BELGRADE (Reuters) -- About 160,000 people in Serbia are still in danger from thousands of unexploded cluster bombs a decade after NATO's bombing campaign in Yugoslavia, a Norway-based aid organization has said.
The study by Norwegian People's Aid, made public in Belgrade, said NATO cluster bombs were scattered throughout 15 municipalities in Serbia's south, near the border with now-independent Kosovo.
Up to 50 percent of the population in the region that includes the country's third-largest city, Nis, were directly endangered from unexploded cluster bombs, the report said.
About 20 people had been killed or maimed by the ordnance since 1999, said Miroslav Pisarevic, a researcher on the project funded by Norway's Foreign Ministry.

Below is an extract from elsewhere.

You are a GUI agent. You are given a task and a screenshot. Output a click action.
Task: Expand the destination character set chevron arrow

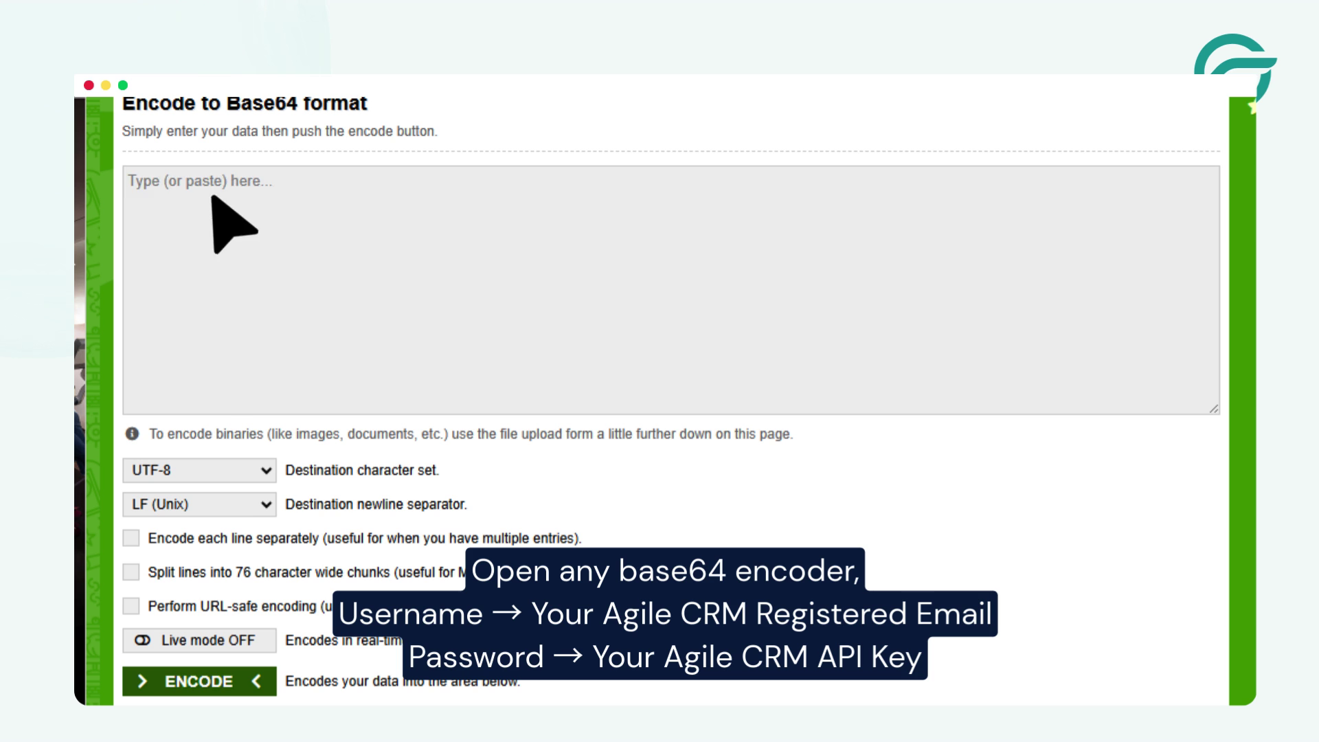[x=267, y=470]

"Unexploded cluster bombs are lurking from between 50 centimeters and 70 centimeters underground. They are a permanent threat," Pisarevic said in a broadcast on B92 television.
In 1999, NATO conducted a 78-day bombing of what was then Yugoslavia to end a crackdown by Serbian security troops against rebellious ethnic Albanians in Kosovo.
NATO used cluster bombs, which typically eject clusters of smaller "bomblets" to spread their effect, for attacking such targets as army convoys or troop concentrations in Kosovo.
The report said Serbia needed about 30 million euros ($38 million) to unearth and defuse unexploded cluster ordnance.
In December, 93 countries signed a Convention on Cluster Munitions, designed to prohibit their use, but major arms-producing countries such as the United States, Russia, and China have shunned it.